Thelonious Monk: The London Collection Volume 1(1971) あの本を読んだから、じゃなくて

 夜明け前に、また目覚めた。しばらく白んでいく空をみてから、コヒーを入れた後、針を盤面に下ろした。気が付くと、戸外は随分と明るくなってきた。

 一ヶ月くらい前にお茶の水で買ったLPレコードをようやく聴いている。セロニアス・モンクのソロ、って書くと、ああ、最近出たあの本のね、ってなるので、一ヶ月くらい前と書いたのだけど。

 大学の頃、モンクの死亡記事を読んだ記憶があって、逆にまだ存命だったと知った記憶がある。1980年前後。最後まで演奏していたエヴァンスと違って、その当時でもモンクは聴き手の記憶から彼方へと消えてしまった存在だったようだ。相当長い間、活動はしていなかった。エヴァンスよりは随分長生きだけど、それでも多分、60代。

 このBlack Lionの録音は最晩年の1971年の録音。音質はとても良い。彼のピアノの響きを十分堪能することができる。昔の、弾けて飛散した硝子の破片のような煌めきはないのだけど、案外に軽妙で、むしろ彼のピアノの古層であろうバップ以前、ラグに近い味を感じる。不思議な弛緩のなかにある演奏。モンクのソロは好物なので、うん、美味しい。

 vol.1が面白かったので、さてvol.2,vol.3を調べてみたら、ブレイキーなんかを入れたピアノトリオ。1950年代ならともかく、1970年代じゃあねえ、という内容で、無理矢理集めるほどではないように思った。

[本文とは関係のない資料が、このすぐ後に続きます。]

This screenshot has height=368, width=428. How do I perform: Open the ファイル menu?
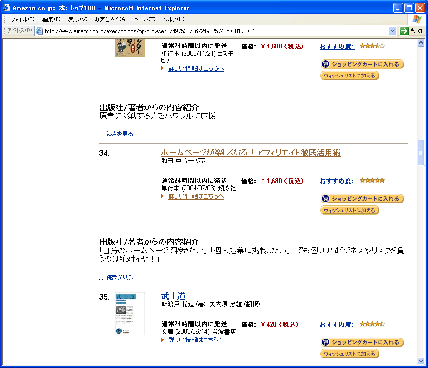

 例の村上本は読んでみたけど、やはりモンクは聴く方が面白い。文字に書き下ろせないスケールと深さ、だから。結局、彼が奇人・変人であることを、ニカ男爵夫人の語りで確認するという、イーストウッドの映画同様の後味(勿論、悪くはない)。彼の古レコードの値段が上がったらやだな、って思っているのだけど、オークションを見る限り、そんな予兆はない。ボクは改めてVogueのsoloの原盤(10インチ)が欲しくなったのだけど。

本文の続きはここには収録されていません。